Given instruction 1 »
Using the excerpt on Shenzhen Market dividends, answer each question below in a short phrase.
(a) By how much did total dividends in the Shenzhen Market exceed 500 billion yuan in 2025, according to the opening paragraph?
(b) What four systems did the China Securities Regulatory Commission's 2026 systematic work meeting propose improving?
(c) What total mid-year dividends did Shenzhen companies pay in 2025?
Given instruction 2 »
Write the next paragraph of the excerpt on Shenzhen Market dividends, picking up right after its final sentence about 2025 mid-year dividends.
═════ Excerpt to read
Under the resonance of policy guidance and market practice, dividend payments by A-share listed companies have shown new trends of increased scale, optimized pace, and more stable mechanisms. Taking the Shenzhen Stock Exchange market (hereinafter “Shenzhen Market”) as an example, data shows that its total dividends have remained steadily above 500 billion yuan for many years, with the total dividend in 2025 exceeding 540 billion yuan. It is clear that Shenzhen’s dividend ecosystem is accelerating from a “periodic dividend wave” toward “institutional normalization,” gradually building a virtuous cycle of “financing—development—returns” in the capital market.
Institutional Upgrading of the Dividend Mechanism
Mid-term dividends become a new highlight
In recent years, increasing the dividend levels of listed companies and strengthening investor returns have become important tools for driving high-quality market development. From the “Several Opinions of the State Council on Strengthening Supervision, Preventing Risks, and Promoting High-Quality Development of the Capital Market” emphasizing “strengthening supervision of cash dividends,” to the China Securities Regulatory Commission’s 2026 systematic work meeting proposing “improving systems for dividends, buybacks, equity incentives, and employee stock ownership,” and now including dividends as one of the key measures for the next five years, policy guidance has been consistent.
With continuous policy guidance, the cash dividend ecosystem of Shenzhen-listed companies has been steadily optimized. For example, in 2025, the total mid-year dividends paid by Shenzhen companies reached 138.094 billion yuan, an increase of nearly 30% year-on-year, serving as an important means for listed companies to shorten return cycles and enhance investor satisfaction.
══════════
═════ Information supplied
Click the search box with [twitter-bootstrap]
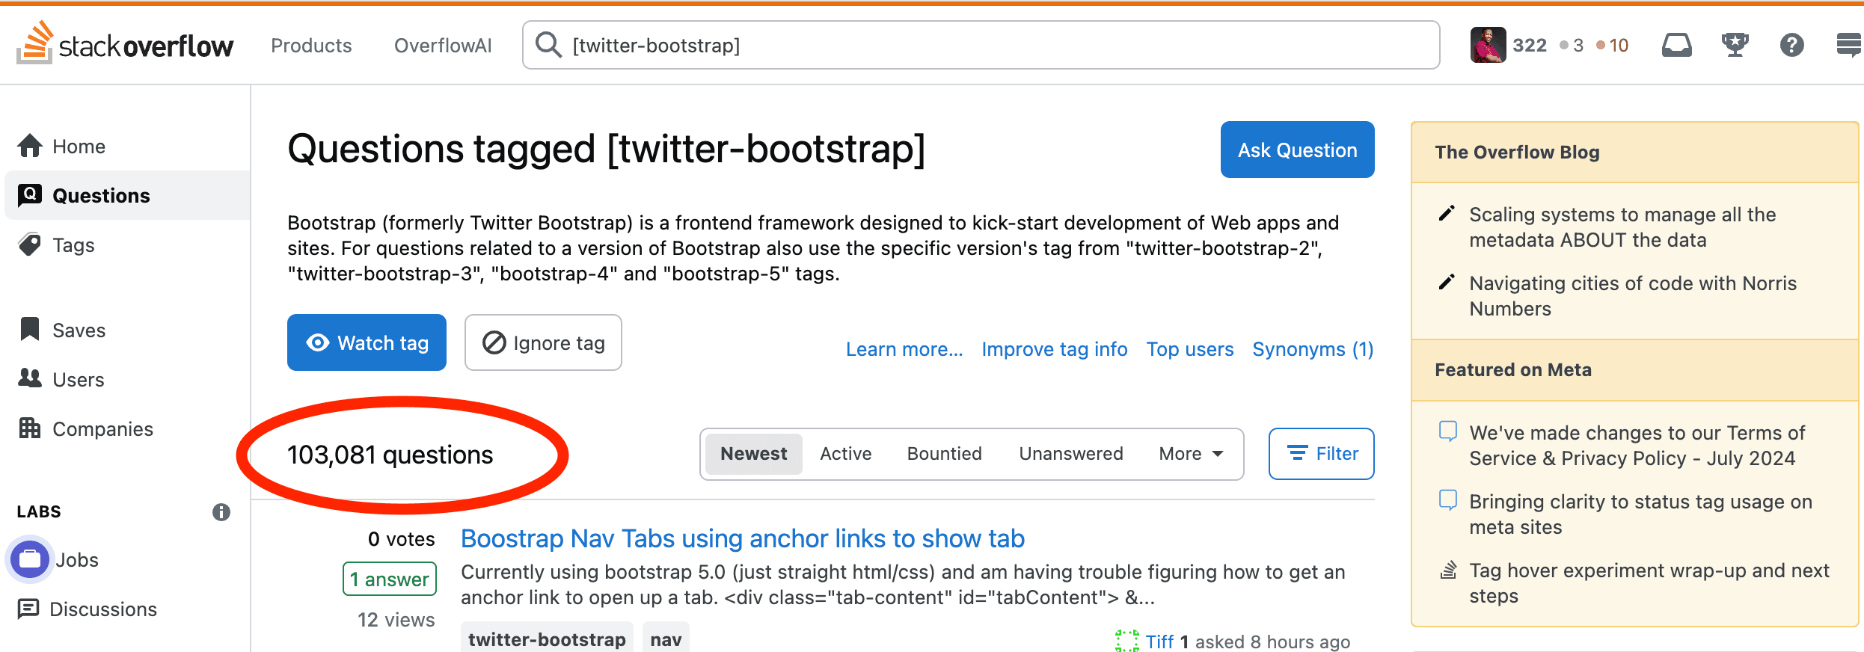pyautogui.click(x=980, y=46)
══════════
Task result 1 »
(a) Total dividends exceeded 540 billion yuan, more than 40 billion yuan above that mark.
(b) Dividends, buybacks, equity incentives, and employee stock ownership.
(c) 138.094 billion yuan.

Task result 2 »
Lixun Precision Industry Co., Ltd. (hereinafter “Lixun Precision”) exemplifies this trend. On February 5, 2026, Lixun Precision announced its 2025 three-quarter profit distribution plan, distributing a total of 1.165 billion yuan in cash dividends to all shareholders. Notably, this was its first mid-term dividend since going public 16 years ago.
Furthermore, the stability and predictability of dividends continue to strengthen. An increasing number of listed companies are revising articles of association, developing medium- and long-term dividend plans, clarifying dividend ratios and frequencies, and streamlining mid-term dividend review procedures, actively subjecting themselves to market oversight.
Data shows that in 2024, 216 Shenzhen companies issued “2024-2026 Shareholder Dividend Return Plans”; in 2025, an additional 165 companies announced dividend plans for the next three years, signaling stable returns through institutionalized documents. Meanwhile, 130 companies formulated 2025 mid-year dividend plans around the time of their 2024 annual reports, integrating mid-term dividends into their overall annual profit distribution plans, resulting in more stable dividend frequencies and shorter return cycles.
Expanding the Stable Dividend Group
Private enterprises become the main force of dividends
As awareness of dividends increases, the group of stable dividend-paying companies in Shenzhen continues to grow. Over 1,000 companies have implemented cash dividends for three consecutive years, gradually forming a pattern of long-term, sustained, and stable investment returns.
On one hand, leading companies are taking the lead in dividend scale. For example, on the evening of March 9, CATL (Contemporary Amperex Technology Co. Limited) announced its 2025 profit distribution plan, proposing to distribute 69.57 yuan in cash dividends per 10 shares (tax included), totaling 31.532 billion yuan in cash dividends (tax included).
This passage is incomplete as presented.